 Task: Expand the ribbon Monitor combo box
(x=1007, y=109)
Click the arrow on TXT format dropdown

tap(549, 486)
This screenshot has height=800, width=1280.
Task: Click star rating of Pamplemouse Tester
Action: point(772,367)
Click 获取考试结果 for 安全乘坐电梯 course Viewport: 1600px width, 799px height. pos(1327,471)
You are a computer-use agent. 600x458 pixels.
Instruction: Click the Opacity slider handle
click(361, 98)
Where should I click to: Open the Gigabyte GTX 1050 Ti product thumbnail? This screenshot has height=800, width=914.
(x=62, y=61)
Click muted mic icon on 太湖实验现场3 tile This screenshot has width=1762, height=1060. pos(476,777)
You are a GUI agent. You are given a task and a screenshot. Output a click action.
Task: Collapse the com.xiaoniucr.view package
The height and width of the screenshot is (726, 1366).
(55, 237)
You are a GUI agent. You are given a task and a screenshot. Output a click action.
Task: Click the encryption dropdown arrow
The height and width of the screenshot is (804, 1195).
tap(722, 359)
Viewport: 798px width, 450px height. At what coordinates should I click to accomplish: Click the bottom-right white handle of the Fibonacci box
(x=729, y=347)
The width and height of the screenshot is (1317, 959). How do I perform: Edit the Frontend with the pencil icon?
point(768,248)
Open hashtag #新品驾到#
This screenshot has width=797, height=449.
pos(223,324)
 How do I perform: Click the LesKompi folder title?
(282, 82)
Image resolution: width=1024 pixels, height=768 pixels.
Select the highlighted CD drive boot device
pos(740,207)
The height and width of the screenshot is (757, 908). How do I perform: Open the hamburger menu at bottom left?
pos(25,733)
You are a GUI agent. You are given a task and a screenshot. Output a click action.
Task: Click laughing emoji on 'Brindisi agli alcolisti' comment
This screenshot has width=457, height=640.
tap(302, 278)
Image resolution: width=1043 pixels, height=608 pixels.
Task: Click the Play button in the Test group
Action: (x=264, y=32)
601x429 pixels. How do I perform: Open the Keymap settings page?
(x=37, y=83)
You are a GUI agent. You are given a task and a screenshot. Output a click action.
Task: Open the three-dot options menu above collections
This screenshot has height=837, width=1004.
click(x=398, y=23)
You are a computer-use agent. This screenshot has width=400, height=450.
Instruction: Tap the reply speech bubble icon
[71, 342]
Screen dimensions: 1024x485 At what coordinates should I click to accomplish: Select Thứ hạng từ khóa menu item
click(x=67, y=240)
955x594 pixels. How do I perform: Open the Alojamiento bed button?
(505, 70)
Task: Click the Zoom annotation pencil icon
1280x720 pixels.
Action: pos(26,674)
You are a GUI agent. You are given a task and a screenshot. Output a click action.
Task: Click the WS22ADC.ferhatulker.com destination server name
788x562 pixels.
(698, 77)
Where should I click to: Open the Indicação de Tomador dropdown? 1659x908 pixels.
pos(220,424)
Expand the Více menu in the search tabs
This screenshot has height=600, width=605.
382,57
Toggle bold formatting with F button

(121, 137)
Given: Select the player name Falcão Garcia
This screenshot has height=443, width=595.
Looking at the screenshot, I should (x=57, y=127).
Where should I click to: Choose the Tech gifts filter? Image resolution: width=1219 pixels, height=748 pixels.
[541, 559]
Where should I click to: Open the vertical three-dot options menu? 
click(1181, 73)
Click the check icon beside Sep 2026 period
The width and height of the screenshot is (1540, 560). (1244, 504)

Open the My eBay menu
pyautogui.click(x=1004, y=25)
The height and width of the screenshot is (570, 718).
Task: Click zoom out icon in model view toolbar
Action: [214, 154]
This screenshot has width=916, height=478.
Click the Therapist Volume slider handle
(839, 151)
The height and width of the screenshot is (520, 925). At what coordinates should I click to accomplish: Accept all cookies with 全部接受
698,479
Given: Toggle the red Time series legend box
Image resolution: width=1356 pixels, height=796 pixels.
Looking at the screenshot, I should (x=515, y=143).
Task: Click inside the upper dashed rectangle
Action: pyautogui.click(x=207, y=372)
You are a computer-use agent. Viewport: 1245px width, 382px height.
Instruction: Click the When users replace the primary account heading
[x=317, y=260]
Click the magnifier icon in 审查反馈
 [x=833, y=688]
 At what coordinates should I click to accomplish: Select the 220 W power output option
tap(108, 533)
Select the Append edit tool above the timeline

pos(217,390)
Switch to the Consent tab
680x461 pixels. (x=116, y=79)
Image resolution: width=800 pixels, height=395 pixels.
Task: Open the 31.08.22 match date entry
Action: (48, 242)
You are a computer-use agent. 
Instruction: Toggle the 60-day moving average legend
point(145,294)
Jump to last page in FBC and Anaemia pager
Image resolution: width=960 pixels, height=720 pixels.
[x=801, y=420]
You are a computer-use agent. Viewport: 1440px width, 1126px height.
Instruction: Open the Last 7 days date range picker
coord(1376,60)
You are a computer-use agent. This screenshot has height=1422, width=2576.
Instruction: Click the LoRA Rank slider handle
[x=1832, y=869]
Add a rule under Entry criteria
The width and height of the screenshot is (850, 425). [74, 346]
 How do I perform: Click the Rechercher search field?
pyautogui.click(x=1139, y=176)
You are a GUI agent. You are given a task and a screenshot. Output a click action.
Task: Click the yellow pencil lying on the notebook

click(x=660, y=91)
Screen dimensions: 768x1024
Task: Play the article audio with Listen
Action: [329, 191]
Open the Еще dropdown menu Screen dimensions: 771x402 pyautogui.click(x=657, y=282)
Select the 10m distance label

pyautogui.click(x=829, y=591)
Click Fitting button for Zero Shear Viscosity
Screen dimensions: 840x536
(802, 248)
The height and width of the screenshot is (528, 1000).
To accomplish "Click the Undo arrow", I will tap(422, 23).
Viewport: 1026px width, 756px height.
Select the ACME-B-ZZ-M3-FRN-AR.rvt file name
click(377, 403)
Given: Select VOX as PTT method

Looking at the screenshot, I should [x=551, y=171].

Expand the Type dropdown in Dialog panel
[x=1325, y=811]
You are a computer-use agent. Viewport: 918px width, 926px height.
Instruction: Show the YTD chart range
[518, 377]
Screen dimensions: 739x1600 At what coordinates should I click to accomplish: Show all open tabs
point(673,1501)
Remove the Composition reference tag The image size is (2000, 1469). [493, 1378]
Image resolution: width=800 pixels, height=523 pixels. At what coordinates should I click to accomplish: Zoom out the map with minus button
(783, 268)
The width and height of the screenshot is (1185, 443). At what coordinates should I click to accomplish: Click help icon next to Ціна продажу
──────────
Beginning with the line containing "has width=400, height=450." and ending with the line containing "Task: Click the WS22ADC.ferhatulker.com", extract those lines exactly from the listing above, and only those.

You are a computer-use agent. This screenshot has width=400, height=450.
Instruction: Tap the reply speech bubble icon
[71, 342]
Screen dimensions: 1024x485 At what coordinates should I click to accomplish: Select Thứ hạng từ khóa menu item
click(x=67, y=240)
955x594 pixels. How do I perform: Open the Alojamiento bed button?
(505, 70)
Task: Click the Zoom annotation pencil icon
1280x720 pixels.
Action: pos(26,674)
You are a GUI agent. You are given a task and a screenshot. Output a click action.
Task: Click the WS22ADC.ferhatulker.com destination server name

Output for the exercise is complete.